Studio album by 3776
- Released: August 28, 2019
- Recorded: 2019
- Genre: Japanese Idol; art pop; progressive pop; experimental pop;
- Length: 1:13:12
- Label: Natural Make
- Producer: Akira Ishida

3776 chronology
| 3776 wo Kikanai Riyuu ga Aru to Sureba (2015) | Saijiki (2019) | The Birth and Death of the Universe Through Mount Fuji (2024) |

= Saijiki (3776 album) =

Saijiki (歳時記) is the second full-length studio album by Japanese Idol unit 3776 (Minanaro), released on August 28, 2019.
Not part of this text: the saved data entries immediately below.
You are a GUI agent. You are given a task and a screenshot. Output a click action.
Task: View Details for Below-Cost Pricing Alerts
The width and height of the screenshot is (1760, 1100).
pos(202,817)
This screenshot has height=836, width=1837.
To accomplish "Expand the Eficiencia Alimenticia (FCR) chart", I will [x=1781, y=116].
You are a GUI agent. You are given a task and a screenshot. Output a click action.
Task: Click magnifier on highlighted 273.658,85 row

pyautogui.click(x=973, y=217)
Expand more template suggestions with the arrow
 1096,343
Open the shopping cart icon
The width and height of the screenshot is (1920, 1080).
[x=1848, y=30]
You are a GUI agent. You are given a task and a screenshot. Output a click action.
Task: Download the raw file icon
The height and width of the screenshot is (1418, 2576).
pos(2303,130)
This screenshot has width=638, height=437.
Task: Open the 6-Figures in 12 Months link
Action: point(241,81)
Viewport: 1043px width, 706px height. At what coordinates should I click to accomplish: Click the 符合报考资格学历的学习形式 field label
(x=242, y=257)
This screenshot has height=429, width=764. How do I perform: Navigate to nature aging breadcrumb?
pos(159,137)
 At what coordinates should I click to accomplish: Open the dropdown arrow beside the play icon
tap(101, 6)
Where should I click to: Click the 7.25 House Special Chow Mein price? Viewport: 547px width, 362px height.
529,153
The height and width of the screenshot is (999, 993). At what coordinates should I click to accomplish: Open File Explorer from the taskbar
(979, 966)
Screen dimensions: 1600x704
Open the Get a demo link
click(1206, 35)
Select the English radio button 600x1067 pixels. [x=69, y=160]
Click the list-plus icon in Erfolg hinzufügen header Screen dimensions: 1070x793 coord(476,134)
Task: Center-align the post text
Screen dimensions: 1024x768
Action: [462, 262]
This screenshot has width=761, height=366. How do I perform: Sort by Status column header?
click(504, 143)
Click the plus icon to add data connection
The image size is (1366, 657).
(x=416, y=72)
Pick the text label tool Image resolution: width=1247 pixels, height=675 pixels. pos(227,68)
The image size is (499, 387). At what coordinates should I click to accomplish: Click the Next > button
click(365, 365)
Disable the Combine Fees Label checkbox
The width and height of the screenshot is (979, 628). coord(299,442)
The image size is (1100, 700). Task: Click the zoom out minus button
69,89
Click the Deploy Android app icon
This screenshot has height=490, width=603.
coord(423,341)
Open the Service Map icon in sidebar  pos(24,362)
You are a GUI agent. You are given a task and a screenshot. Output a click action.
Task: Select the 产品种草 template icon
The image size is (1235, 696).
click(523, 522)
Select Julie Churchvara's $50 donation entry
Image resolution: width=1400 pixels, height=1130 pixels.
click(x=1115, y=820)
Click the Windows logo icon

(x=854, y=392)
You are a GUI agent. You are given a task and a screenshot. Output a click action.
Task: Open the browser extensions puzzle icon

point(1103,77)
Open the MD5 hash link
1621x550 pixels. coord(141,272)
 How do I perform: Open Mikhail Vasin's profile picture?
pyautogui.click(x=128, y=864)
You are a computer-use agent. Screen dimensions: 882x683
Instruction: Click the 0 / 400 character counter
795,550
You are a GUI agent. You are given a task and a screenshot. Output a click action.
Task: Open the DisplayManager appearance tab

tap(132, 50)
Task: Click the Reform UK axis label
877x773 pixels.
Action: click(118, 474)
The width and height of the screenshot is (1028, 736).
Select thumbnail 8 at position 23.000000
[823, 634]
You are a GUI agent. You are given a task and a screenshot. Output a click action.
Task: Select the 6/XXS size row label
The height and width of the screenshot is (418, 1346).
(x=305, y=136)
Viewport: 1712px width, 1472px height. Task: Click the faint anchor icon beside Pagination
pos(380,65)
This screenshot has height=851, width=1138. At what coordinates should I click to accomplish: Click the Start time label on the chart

3776 initially had songs about the culture of the four seasons in Japan. Producer Akira Ishida mixed these songs with Japanese traditional children's songs and made the album resemble a DJ performance, as well as looping continuously. Throughout the album, main performer Chiyono Ide counts 365 days from January to December and 12 koku (Japanese old hour system), and a vocal loop of her chanting the zodiac is heard in the background. The title of each song means the month, the measure of rhythm, and the tonality.

==Live performances==
- On August 15, 2019, 3776 had live based on this album. Akira Ishida played DJ, and Chiyono Ide sang and danced. Throughout the live, recorded voices counting 365 days from August 15 was playing.
- The live performance of "Hachijuuhachi Ya" (八十八夜) that was recorded in this album as "Satsuki Gobyoushi Ichouchou" (皐月五拍子イ調) is included on the BD-R, 3776 wo Kikanai Riyuu ga Aru to Sureba, Saigen Oneman Live, Tokyo-hen.
- The live performances of "Shougatsu wa Eemonda" (正月はええもんだ) that was recorded in this album as "Mutsuki Ichibyoushi Hechouchou" (睦月一拍子へ調) and "Hachijuuhachi Ya" (八十八夜) are included on the DVD, Dynamics eno Izanai, Dai Gokai 3776 Oneman Live, Atsusa Samusa mo 3776 Oneman Live made!.

==Related product==
- On September 24, 2019, the product related to this album, "Saijiki Calendar 2020" (「歳時記」カレンダー2020) was released.

==Track listing==
All tracks composed by Akira Ishida mixed with traditional songs.

1. "Mutsuki Ichibyoushi Hechouchou" (睦月一拍子へ調)
2. "Kisaragi Nibyoushi Eihechouchou" (如月二拍子嬰へ調)
3. "Yatoi Sanbyoushi Tochouchou" (弥生三拍子ト調)
4. "Uduki Yonbyoushi Eitochouchou" (卯月四拍子嬰ト調)
5. "Satsuki Gobyoushi Ichouchou" (皐月五拍子イ調)
6. "Minatsuki Rokubyoushi Eiichou" (水無月六拍子嬰イ調)
7. "Humiduki Nanabyoushi Rochouchou" (文月七拍子ロ調)
8. "Haduki Hachibyoushi Hachou" (葉月八拍子ハ調)
9. "Nagatsuki Kubyoushi Eihachou" (長月九拍子嬰ハ調)
10. "Kannaduki Juubyoushi Nichou" (神無月十拍子二調)
11. "Shimotsuki Juuichibyoushi Einichou" (霜月十一拍子嬰二調)
12. "Shiwasu Juunibyoushi Hochou" (師走十二拍子ホ調)

==Personnel==
- Chiyono Ide - vocals
- Akira Ishida - guitars, programming, etc.